Dupin on the ancient discipline. 5. The doctrine of the four articles gained ground perhaps in the church of France through a work of great boldness, and deriving authority from the learning and judgment of its author, Dupin. In the height of the contest, while many were considering how far the Gallican church might dispense with the institution of bishops at Rome, that point in the established system which evidently secured the victory to their antagonist, in the year 1686, he published a treatise on the ancient discipline of the church. It is written in Latin, which he probably chose as less obnoxious than his own language. It may be true, which I cannot affirm or deny, that each position in this work had been advanced before; but the general tone seems undoubtedly more adverse to the papal supremacy than any book which could have come from a man of reputed orthodoxy. It tends, notwithstanding a few necessary admissions, to represent almost all that can be called power or jurisdiction in the see of Rome as acquired, if not abusive, and would leave, in a practical sense, no real pope at all; mere primacy being a trifle, and even the right of interfering by admonition being of no great value, when there was no definite obligation to obey. The principle of Dupin is that the church having reached her perfection in the fourth century, we should endeavour, as far as circumstances will admit, to restore the discipline of that age. But, even in the Gallican church, it has generally been held that he has urged his argument farther than is consistent with a necessary subordination to Rome.[726]
[726] Bibliothèque Universelle, vi., 109. The book is very clear, concise, and learned, so that it is worth reading through by those who would understand such matters. I have not observed that it is much quoted by English writers.

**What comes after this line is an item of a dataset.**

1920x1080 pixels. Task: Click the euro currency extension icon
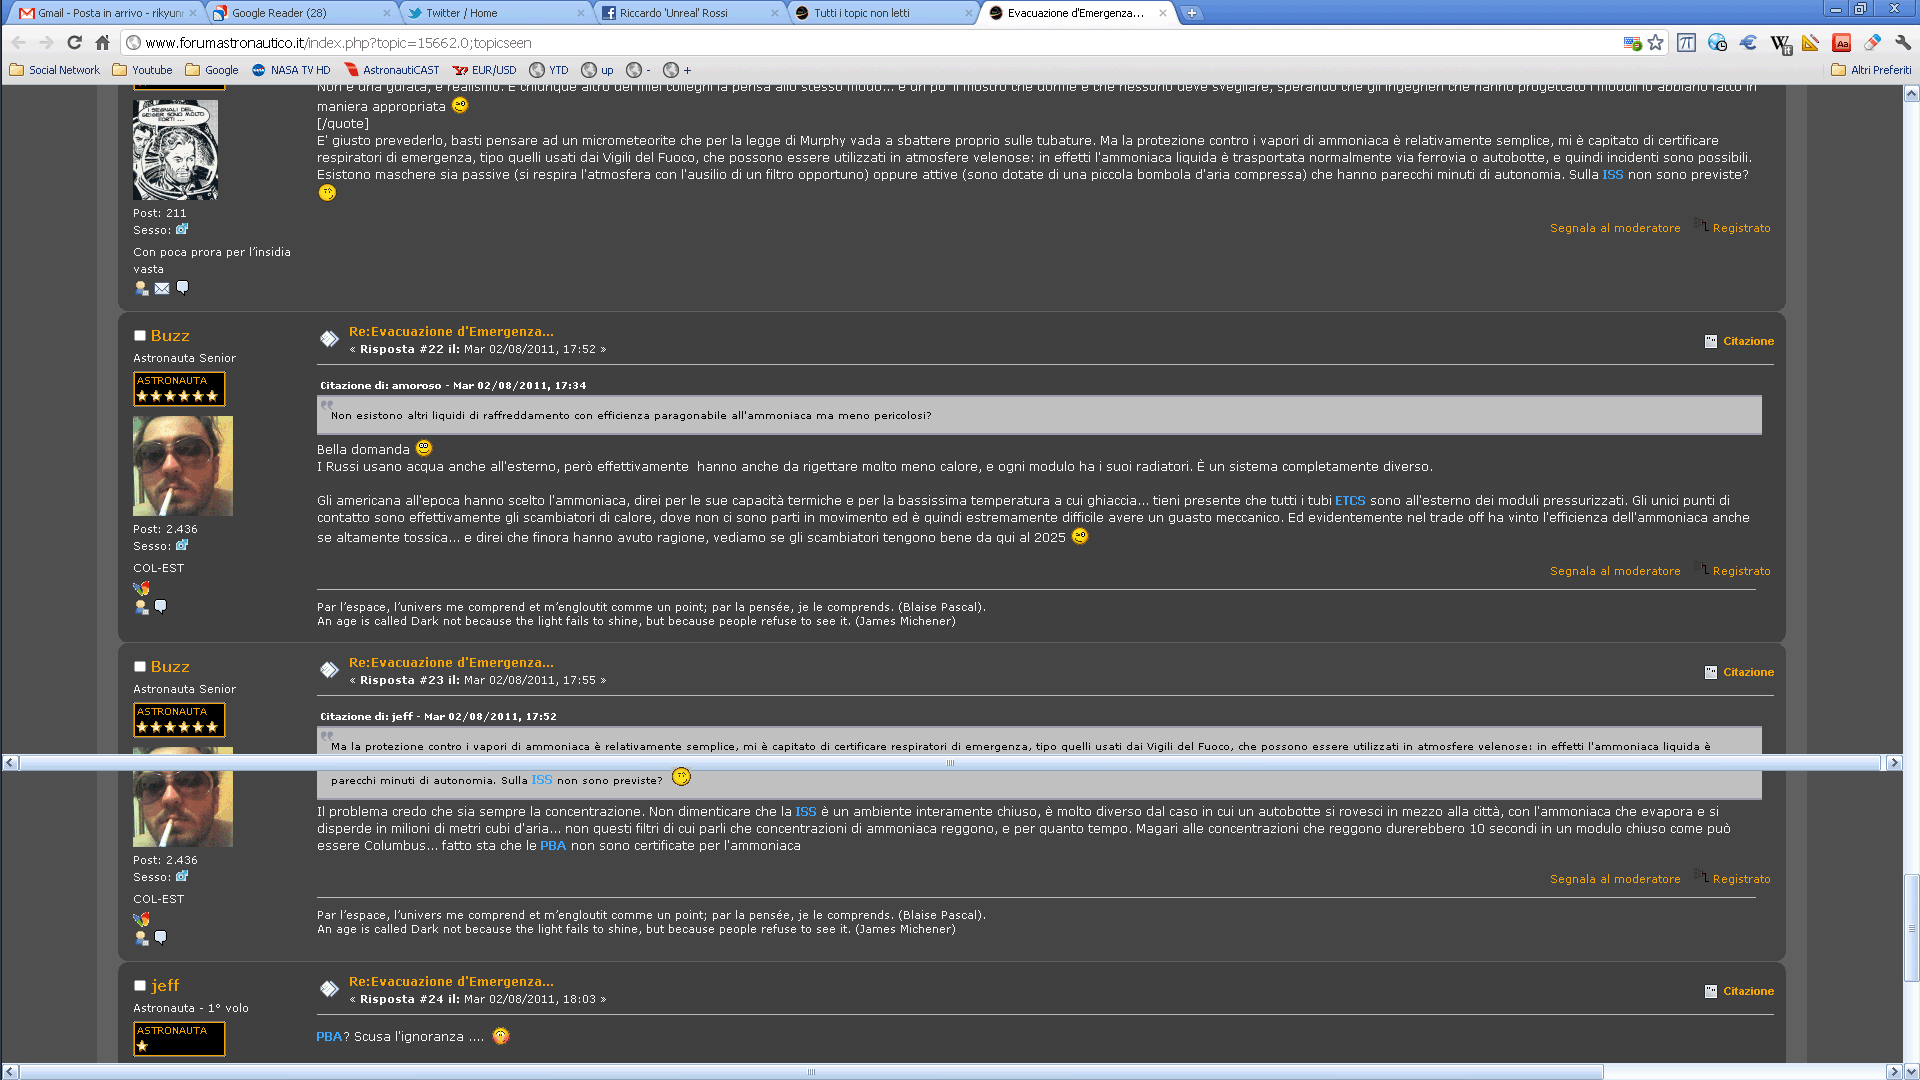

Dupin’s Ecclesiastical Library. 6. In the same year, Dupin published the first volume of a more celebrated work, his Nouvelle Bibliothèque des Auteurs Ecclesiastiques, a complete history of theological literature, at least within the limits of the church, which, in a long series of volumes, he finally brought down to the close of the seventeenth century. It is unquestionably the most standard work of that kind extant, whatever deficiencies may have been found in its execution. The immense erudition requisite for such an undertaking may have rendered it inevitable to take some things at second hand, or to fall into some errors; and we may add other causes less necessary, the youth of the writer in the first volumes, and the rapidity with which they appeared. Integrity, love of truth, and moderation, distinguish this ecclesiastical history, perhaps beyond any other. Dupin is often near the frontier of orthodoxy, but he is careful, even in the eyes of jealous catholics, not quite to overstep it. This work was soon translated into English, and furnished a large part of such knowledge on the subject as our own divines possessed. His free way of speaking, however, on the Roman supremacy and some other points, excited the animadversion of more rigid persons, and among others of Bossuet, who stood on his own vantage-ground, ready to strike on every side. The most impartial critics have been of Dupin’s mind; but Bossuet, like all dogmatic champions Of orthodoxy, never sought truth by an analytical process of investigation, assuming his own possession of it as an axiom in the controversy.[727]